I’m not sure if everyone is like this but, in my case, cannabis and psychedelic use has really ramped up that type of mental imagery. I see it without being able to describe how it looks, which is odd. The components usually comprise of blocks of logical arguments and the intersection of event spaces.
Another observation: dualistic thinking is a token side-effect of psychedelic use, but I’d go so far as to say I’ve also decoupled cause and effect in many of the abstract phenomena I observe. Whatever I’m observing or contemplating appears to be a condition or state with no time domain, rather than an operation where A causes B in that order.
Dualistic thinking is so pervasive in the US that I think it's far fetched to say it's a token side-effect, as much as saying never speaking another language that is not English in your life if a token side-effect of psychedelic use... like the correlation is so big if you do self reported studies just in the US that it will be hard to deal with it.

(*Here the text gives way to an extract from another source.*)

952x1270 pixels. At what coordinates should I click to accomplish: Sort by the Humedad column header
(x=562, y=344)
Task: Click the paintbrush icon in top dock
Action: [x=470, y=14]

Probably what's going on is that people just become more aware of dualistic thinking because of the extra open-mindedness or increase in empathy that forces one to somehow deal more with that "other side" that they are definitely "not a part of".
Another observation: dualistic thinking is a token side-effect of psychedelic use, but I’d go so far as to say I’ve also decoupled cause and effect in many of the abstract phenomena I observe. Whatever I’m observing or contemplating appears to be a condition or state with no time domain, rather than an operation where A causes B in that order.